LPG production at Jamshoro plant hits snag

Extension of contract between JJVL, SSGC pending before Law Division


Our Correspondent March 11, 2021
Zero duty and taxes on import of machinery and equipment for the installation of new LPG production plants/facilities have been proposed. PHOTO: FILE

ISLAMABAD:

Liquefied petroleum gas (LPG) production by Jamshoro Joint Venture Limited (JJVL) has hit a snag, pushing the country towards more imports.

Legal opinion on extension in a contract between JJVL and Sui Southern Gas Company (SSGC) has been pending before the Law Division since August 21, 2020.

On a proposal of the Petroleum Division, the Economic Coordination Committee (ECC) took up JJVL’s expired agreement with SSGC in its meeting on August 21, 2020, and gave, in principle, approval for the resumption of LPG/ natural gas liquid (NGL) production by the JJVL plant under proposed conditions subject to endorsement by the Attorney General of Pakistan. Sources in the Petroleum Division said that the division had not received any opinion from the Law Division and the extension in contract was still pending.

The LPG/NGL production facility near Hyderabad was operating under an agreement approved by the Supreme Court. The agreement was up to June 20, 2020 and was extendable with mutual consent of the parties concerned.

JJVL stated that SSGC did not extend the agreement and as a result daily production of about 400 tons of LPG and 120 tons of NGL went offline and it had to be substituted with imports.

The reason SSGC provided for not extending the agreement was that it was not profitable for the gas utility.

Separately, on orders of the Supreme Court of Pakistan, AF Ferguson and Company (AFFCO) was appointed to determine an equitable revenue-sharing formula for SSGC and JJVL. AFFCO has submitted its report to the Supreme Court and independently assessed that the arrangement between JJVL and SSGC is profitable for SSGC, and thus is in the public interest, JJVL stated.

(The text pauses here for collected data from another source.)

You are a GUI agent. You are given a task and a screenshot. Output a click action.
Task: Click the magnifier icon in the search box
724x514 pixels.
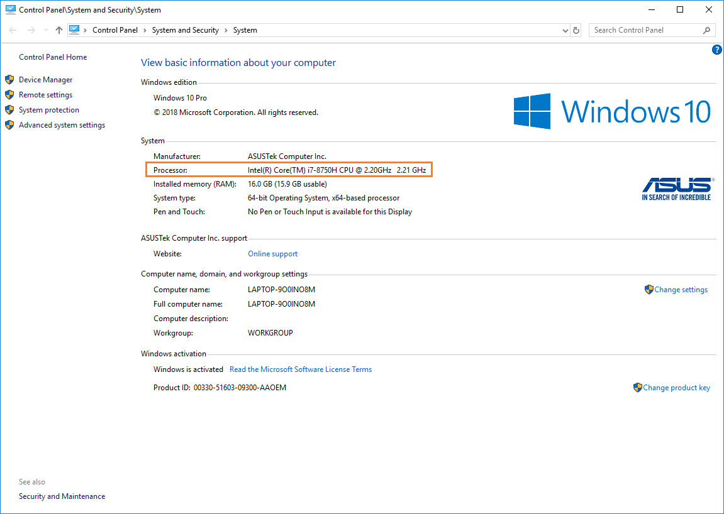point(706,30)
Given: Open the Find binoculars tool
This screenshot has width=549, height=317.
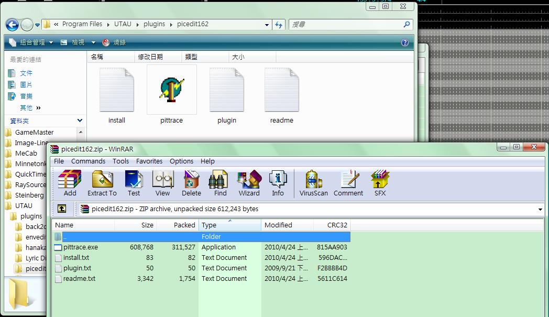Looking at the screenshot, I should tap(220, 183).
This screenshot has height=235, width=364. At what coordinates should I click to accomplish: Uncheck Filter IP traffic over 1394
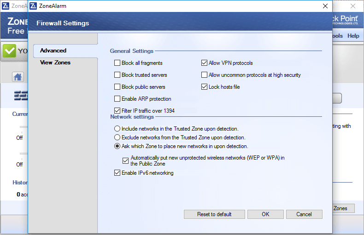click(117, 111)
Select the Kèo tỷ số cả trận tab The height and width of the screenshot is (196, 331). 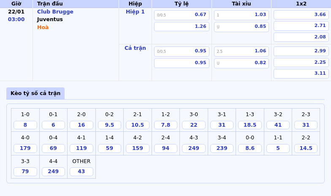pos(35,93)
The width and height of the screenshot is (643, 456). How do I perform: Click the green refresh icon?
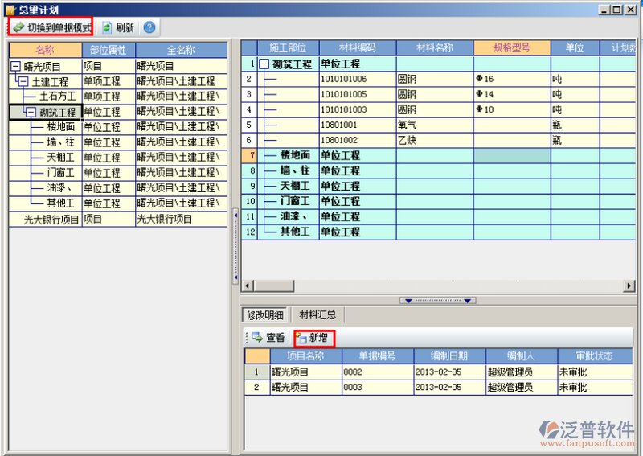coord(106,27)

JJVL pointed out that on the issue of petroleum development levy (PDL) payment, gas supply had not been resumed. The PDL issue is pending before the Lahore High Court and the court has ordered that no coercive action shall be taken, it said.

JJVL was of the view that the substitution of domestic production with costly LPG imports would cost the country over $40 million in foreign exchange annually. “It will also affect over $12 million worth of NGL exports.”

JJVL said that downstream investment in the value chain had created about 5,000 jobs. Since 2005, JJVL said it has produced over 1.7 million tons of LPG and over 600,000 tons of NGL.

In 2003, SSGC awarded rights for the extraction of LPG and NGL from the Badin gas field through a tender and by signing an implementation agreement with JJVL. The agreement expired on June 20, 2020.

The JJVL plant has been closed since then, resulting in reduction of LPG production by about 250 tons per day.

On June 20, 2020, SSGC conveyed to the Petroleum Division the decision of its board of directors to not extend the agreement, after extensive deliberations on technical, commercial and legal aspects.

The arrangement between SSGC and JJVL is a commercial agreement and the board is fully empowered under the law to decide the affairs in the best interest of SSGC, it said.

Published in The Express Tribune, March 11th, 2021.